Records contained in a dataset
+ + + + + + +

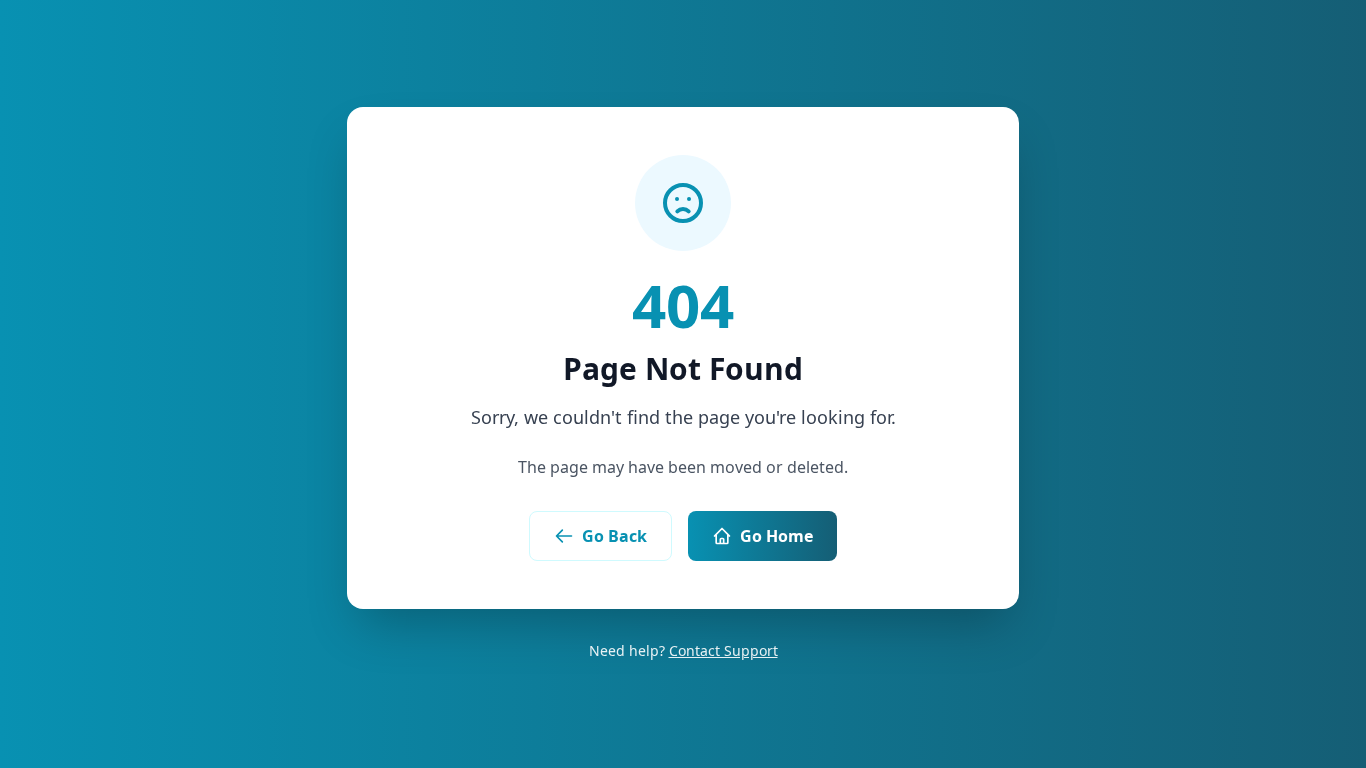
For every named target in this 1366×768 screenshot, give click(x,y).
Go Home (776, 536)
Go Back (614, 536)
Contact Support (723, 650)
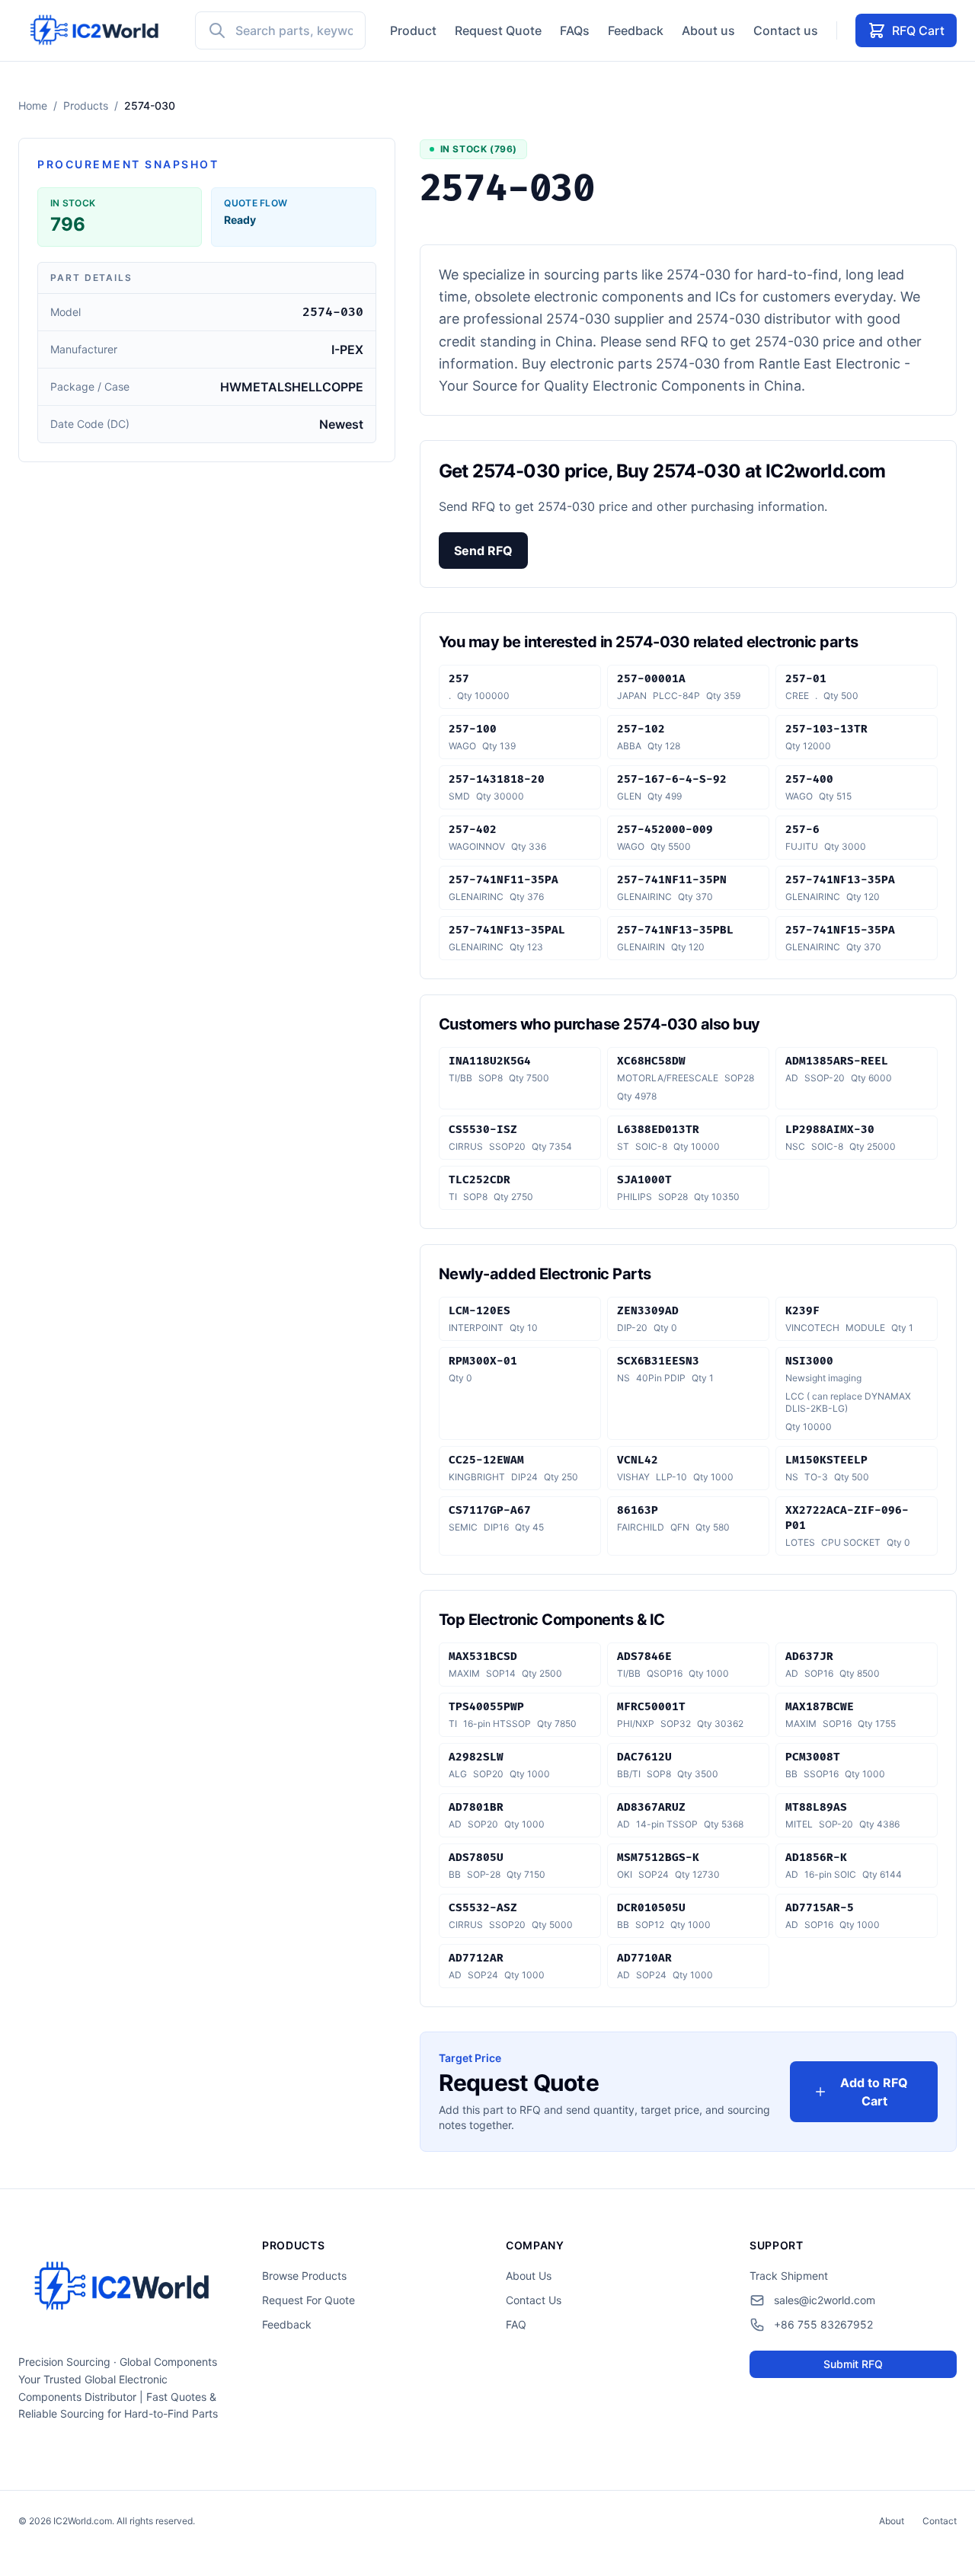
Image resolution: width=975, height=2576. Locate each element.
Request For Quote (308, 2300)
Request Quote (498, 30)
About (891, 2521)
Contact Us (533, 2300)
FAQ (516, 2324)
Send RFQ (483, 550)
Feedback (635, 30)
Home (32, 105)
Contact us (785, 30)
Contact (939, 2521)
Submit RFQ (853, 2363)
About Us (528, 2275)
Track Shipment (789, 2275)
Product (413, 30)
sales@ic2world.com (824, 2300)
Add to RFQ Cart (874, 2091)
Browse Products (304, 2275)
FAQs (575, 30)
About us (708, 30)
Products (85, 105)
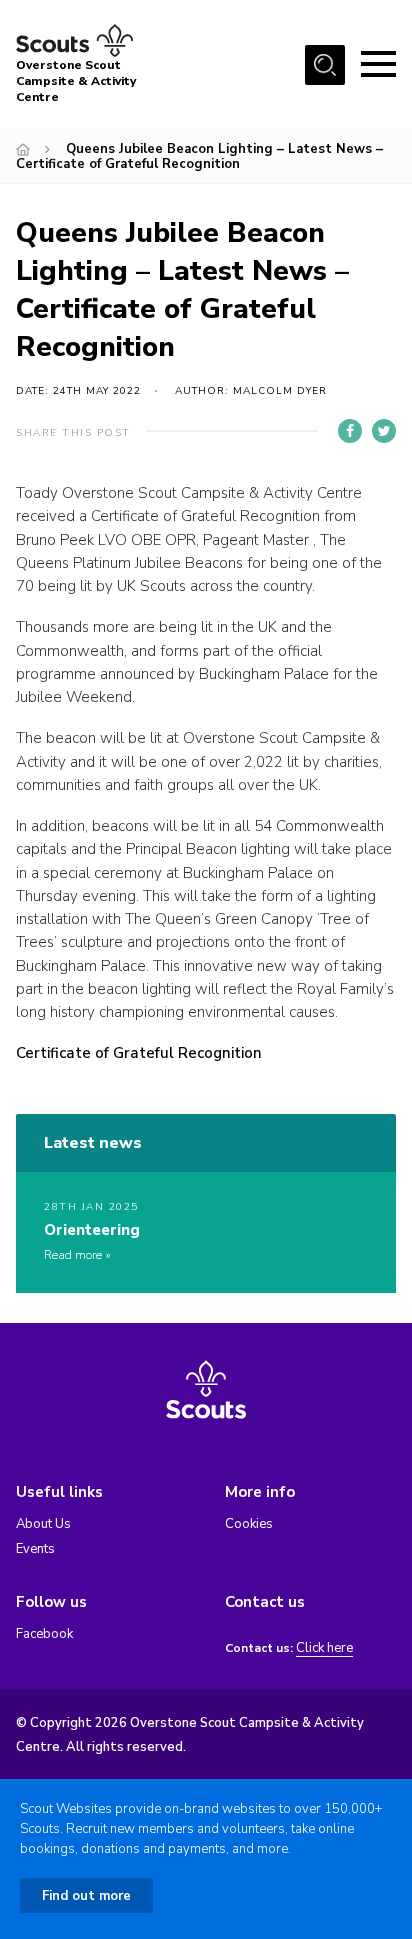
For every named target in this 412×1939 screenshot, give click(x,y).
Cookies (249, 1524)
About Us (43, 1524)
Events (35, 1549)
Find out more (86, 1896)
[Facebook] (350, 431)
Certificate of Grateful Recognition (139, 1053)
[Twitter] (384, 431)
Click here (324, 1648)
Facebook (44, 1634)
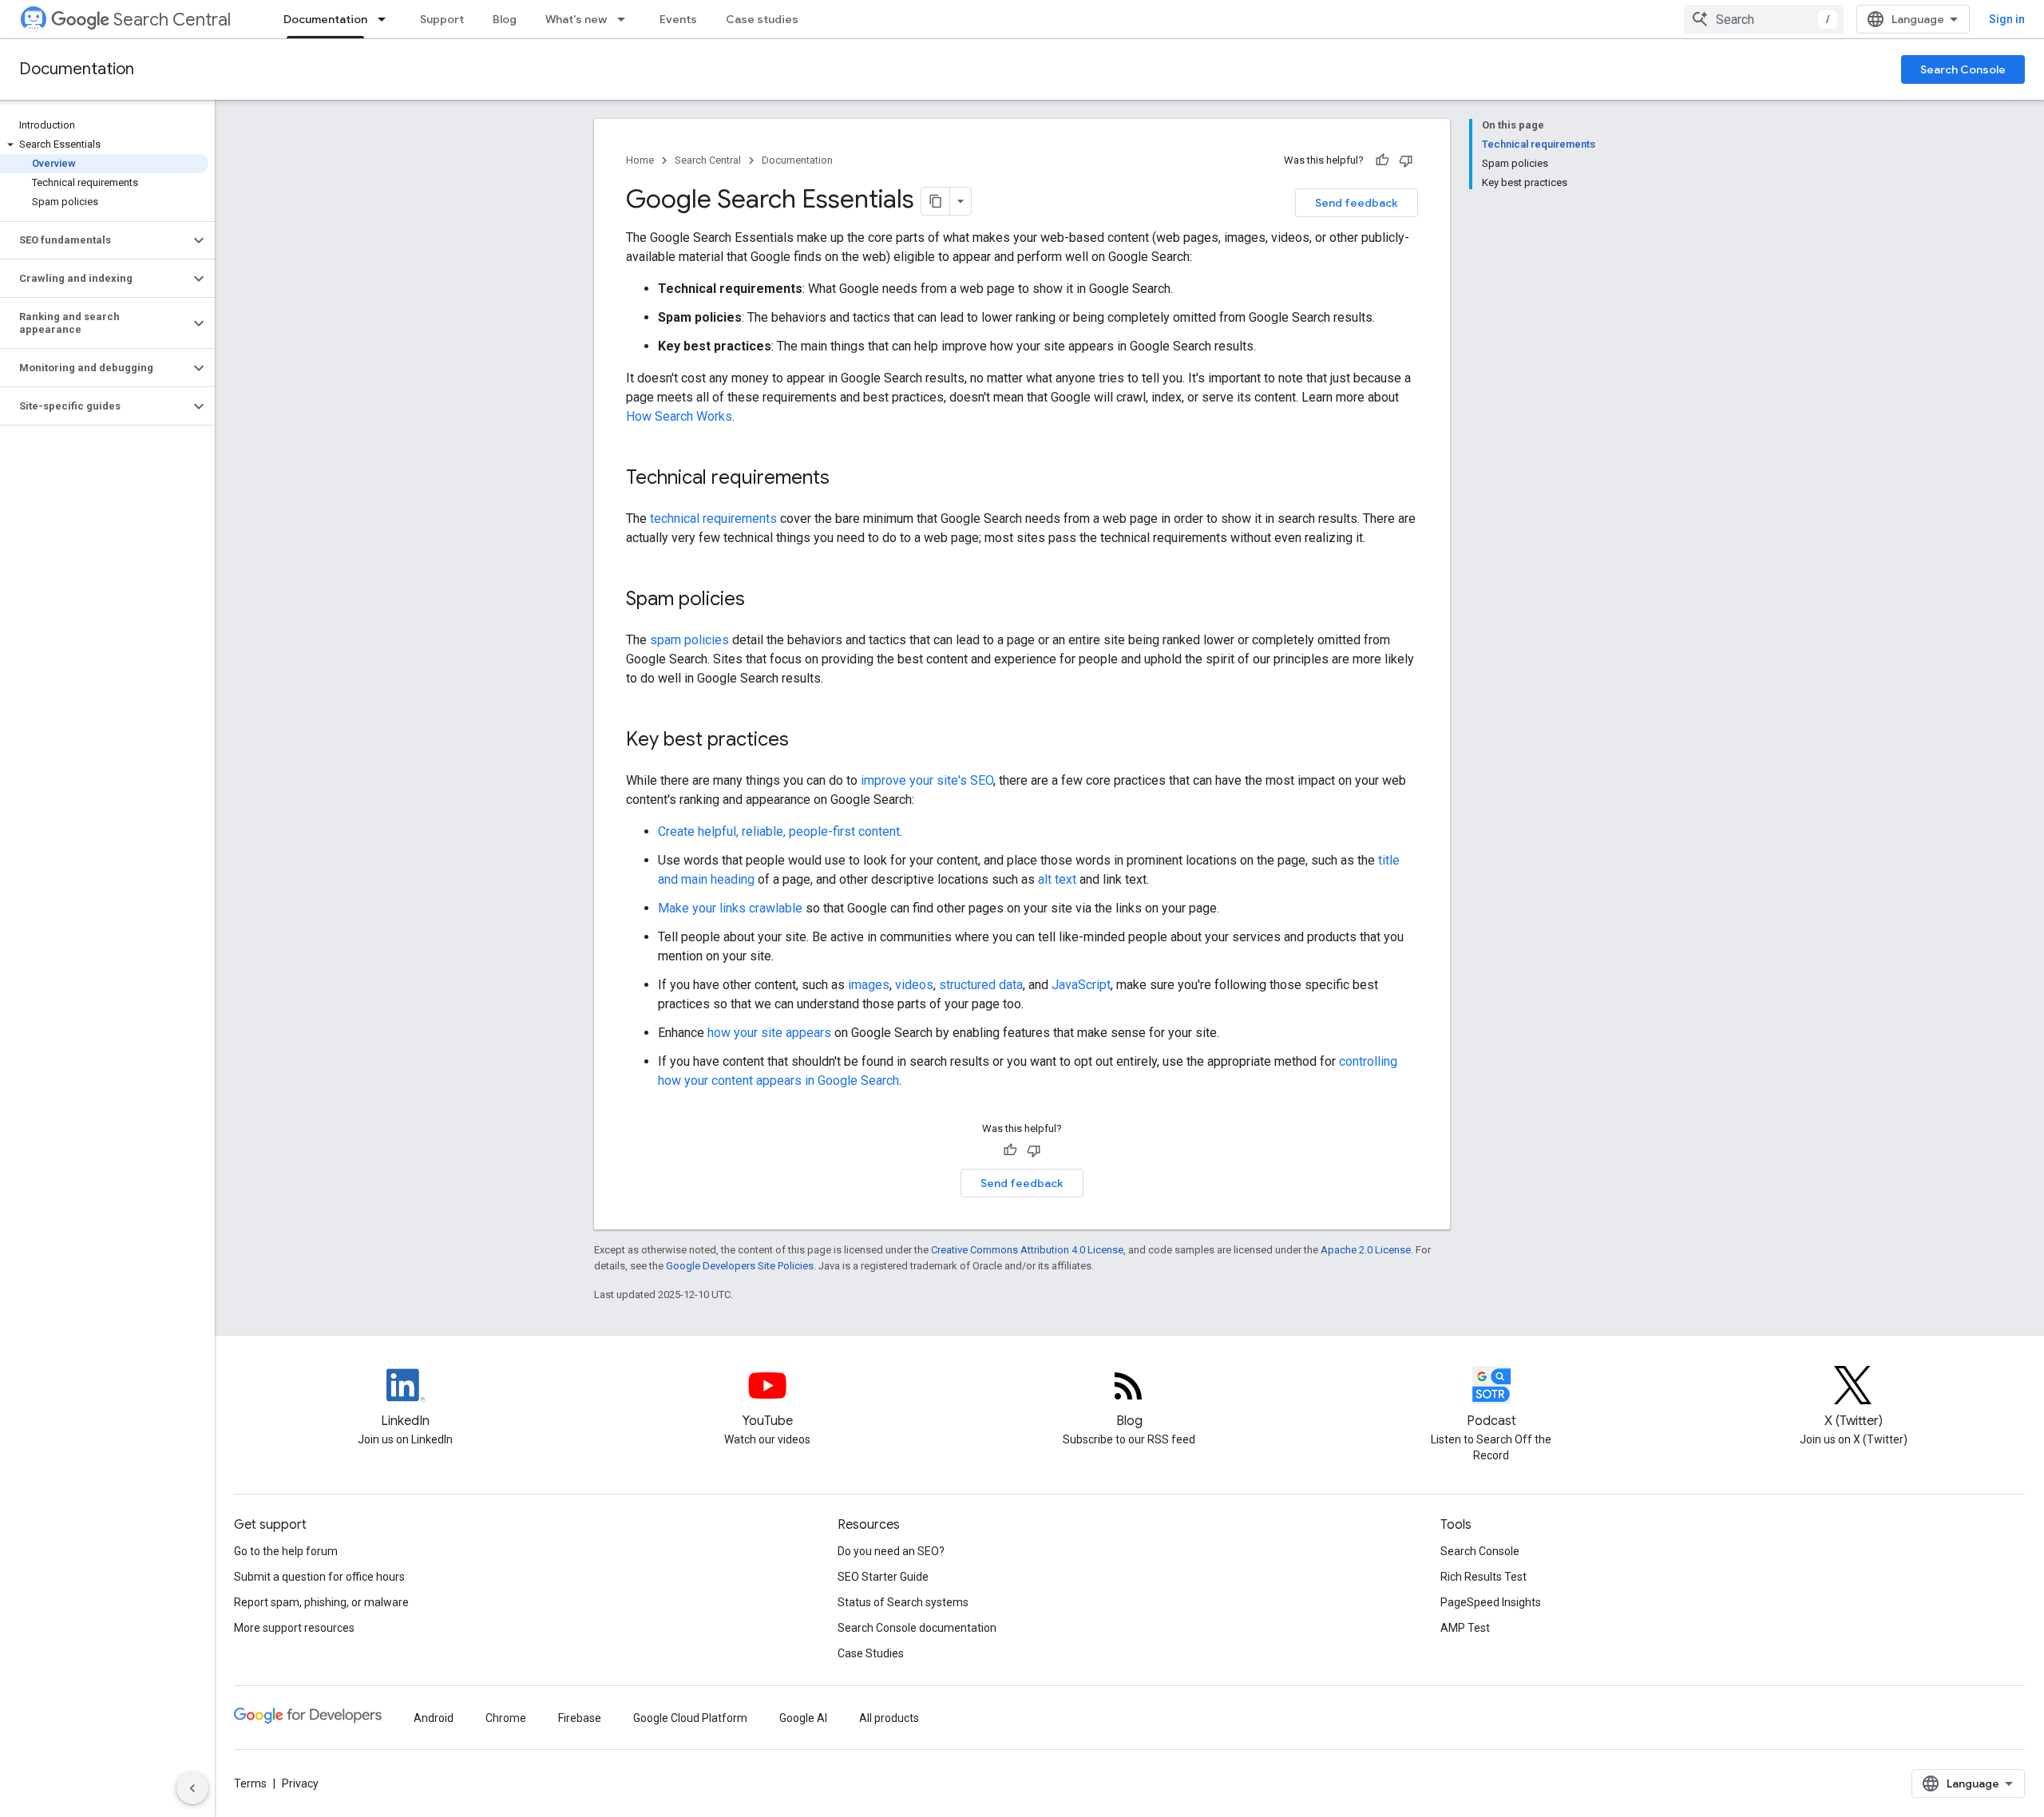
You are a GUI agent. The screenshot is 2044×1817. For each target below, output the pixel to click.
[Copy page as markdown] (935, 201)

+ + + + + + +

Each entry above should be returned exactly as written, minus its pictures.

[Reply]
For every named target in this 1366×768 screenshot, give click(x,y).
Go Home (776, 536)
Go Back (614, 536)
Contact Support (723, 650)
Image resolution: width=975, height=2576. Locate each element.
Request For Quote (308, 2300)
Request Quote (498, 30)
About (891, 2521)
Contact Us (533, 2300)
FAQ (516, 2324)
Send RFQ (483, 550)
Feedback (635, 30)
Home (32, 105)
Contact us (785, 30)
Contact (939, 2521)
Submit RFQ (853, 2363)
About Us (528, 2275)
Track Shipment (789, 2275)
Product (413, 30)
sales@ic2world.com (824, 2300)
Add to RFQ Cart (874, 2091)
Browse Products (304, 2275)
FAQs (575, 30)
About us (708, 30)
Products (85, 105)
For every named target in this 412×1939 screenshot, give click(x,y).
Cookies (249, 1524)
About Us (43, 1524)
Events (35, 1549)
Find out more (86, 1896)
[Facebook] (350, 431)
Certificate of Grateful Recognition (139, 1053)
[Twitter] (384, 431)
Click here (324, 1648)
Facebook (44, 1634)
You are a GUI agent. The screenshot is 2044×1817. For each target below, output the pixel to click.
[Copy page as markdown] (935, 201)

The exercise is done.